▶ _YOUR GOAL_
Write out every line of the records below exactly as it appears, but leave out the pictures.

▶ _MATERIAL PROVIDED_

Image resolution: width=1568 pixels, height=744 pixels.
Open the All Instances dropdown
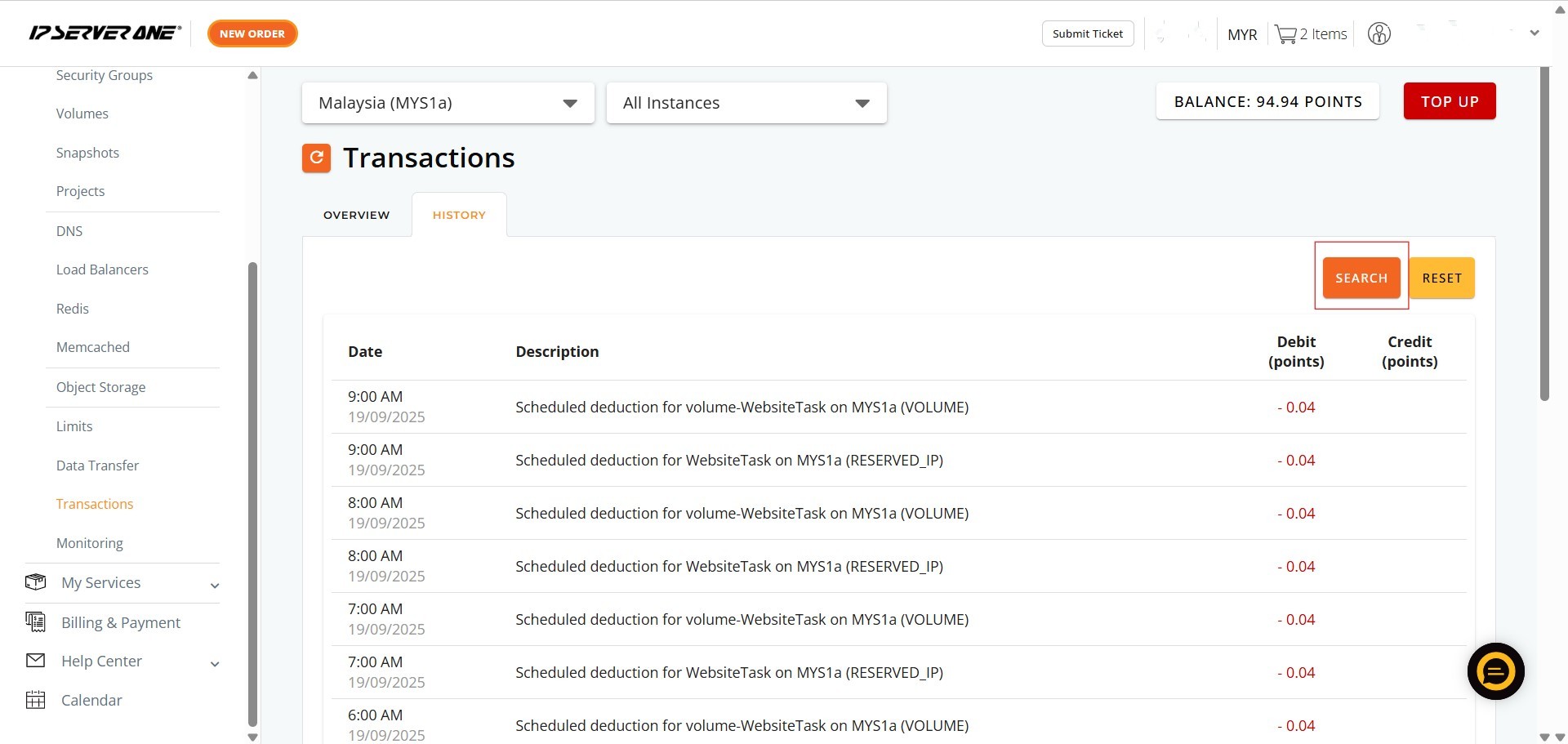tap(746, 103)
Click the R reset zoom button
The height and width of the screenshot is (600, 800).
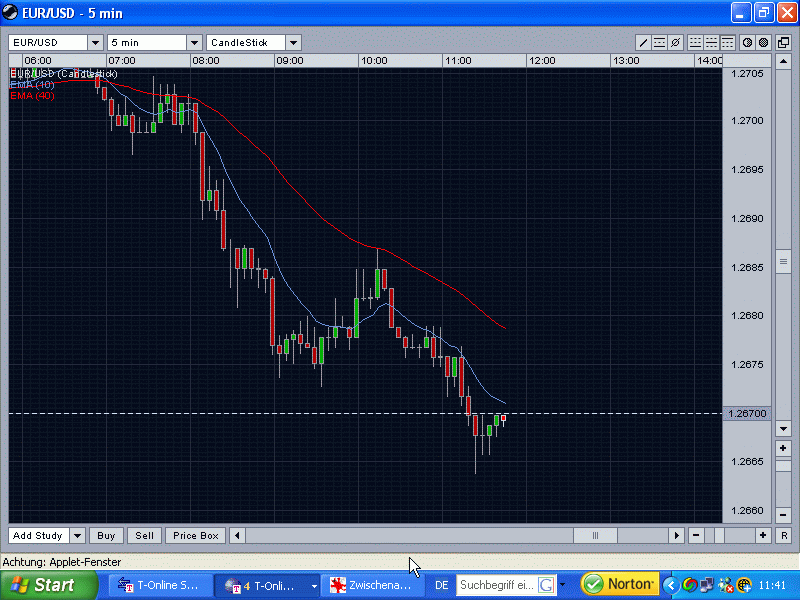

▶ _RESPONSE TO THIS EXERCISE_
Image resolution: width=1568 pixels, height=744 pixels.
Open the All Instances dropdown
tap(746, 103)
Click the R reset zoom button
The height and width of the screenshot is (600, 800).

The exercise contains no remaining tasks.